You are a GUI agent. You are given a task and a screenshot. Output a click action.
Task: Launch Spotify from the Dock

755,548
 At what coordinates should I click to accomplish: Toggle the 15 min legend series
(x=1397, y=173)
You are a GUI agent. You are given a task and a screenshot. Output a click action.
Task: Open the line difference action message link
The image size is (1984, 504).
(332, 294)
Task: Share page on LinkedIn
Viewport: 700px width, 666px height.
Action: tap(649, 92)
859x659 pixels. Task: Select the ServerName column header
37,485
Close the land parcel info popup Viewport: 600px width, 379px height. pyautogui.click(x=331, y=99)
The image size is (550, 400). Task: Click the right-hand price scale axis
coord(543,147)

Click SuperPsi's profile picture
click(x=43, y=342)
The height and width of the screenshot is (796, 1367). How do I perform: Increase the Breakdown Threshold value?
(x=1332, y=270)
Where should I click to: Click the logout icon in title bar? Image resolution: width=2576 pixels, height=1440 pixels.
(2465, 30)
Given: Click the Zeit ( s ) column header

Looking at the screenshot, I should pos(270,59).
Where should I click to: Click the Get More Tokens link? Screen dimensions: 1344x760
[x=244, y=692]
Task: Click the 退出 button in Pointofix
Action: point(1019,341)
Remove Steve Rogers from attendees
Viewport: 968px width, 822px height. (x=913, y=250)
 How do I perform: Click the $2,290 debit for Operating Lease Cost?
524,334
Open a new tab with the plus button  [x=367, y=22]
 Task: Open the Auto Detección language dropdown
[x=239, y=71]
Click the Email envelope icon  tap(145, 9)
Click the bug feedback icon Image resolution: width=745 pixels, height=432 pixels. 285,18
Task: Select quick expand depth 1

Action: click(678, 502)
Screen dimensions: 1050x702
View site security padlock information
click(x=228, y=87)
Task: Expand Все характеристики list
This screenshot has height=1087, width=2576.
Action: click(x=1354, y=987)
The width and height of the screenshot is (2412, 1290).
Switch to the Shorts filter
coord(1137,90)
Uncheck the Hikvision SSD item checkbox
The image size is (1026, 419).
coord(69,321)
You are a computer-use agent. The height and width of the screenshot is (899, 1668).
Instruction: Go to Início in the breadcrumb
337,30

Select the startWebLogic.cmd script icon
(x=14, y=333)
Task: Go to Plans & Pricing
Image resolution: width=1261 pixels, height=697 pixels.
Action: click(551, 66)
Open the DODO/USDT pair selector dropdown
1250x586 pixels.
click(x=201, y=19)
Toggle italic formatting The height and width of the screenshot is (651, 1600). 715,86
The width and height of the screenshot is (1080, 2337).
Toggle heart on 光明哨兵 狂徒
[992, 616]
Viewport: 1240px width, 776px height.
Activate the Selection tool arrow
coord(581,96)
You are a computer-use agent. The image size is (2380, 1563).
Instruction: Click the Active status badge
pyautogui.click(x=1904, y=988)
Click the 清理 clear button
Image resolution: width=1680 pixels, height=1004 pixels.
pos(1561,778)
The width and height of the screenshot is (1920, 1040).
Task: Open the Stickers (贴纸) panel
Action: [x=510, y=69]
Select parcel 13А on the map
--- --- ---
§ **EXERCISE OBJECTIVE**: Rewrite everything in the listing from "859x659 pixels. Task: Select" down to "click(x=43, y=342)", changing "column header" to "column title" and leaving all else unchanged.

§ **COMPLETED EXERCISE**:
859x659 pixels. Task: Select the ServerName column title
37,485
Close the land parcel info popup Viewport: 600px width, 379px height. pyautogui.click(x=331, y=99)
The image size is (550, 400). Task: Click the right-hand price scale axis
coord(543,147)

Click SuperPsi's profile picture
click(x=43, y=342)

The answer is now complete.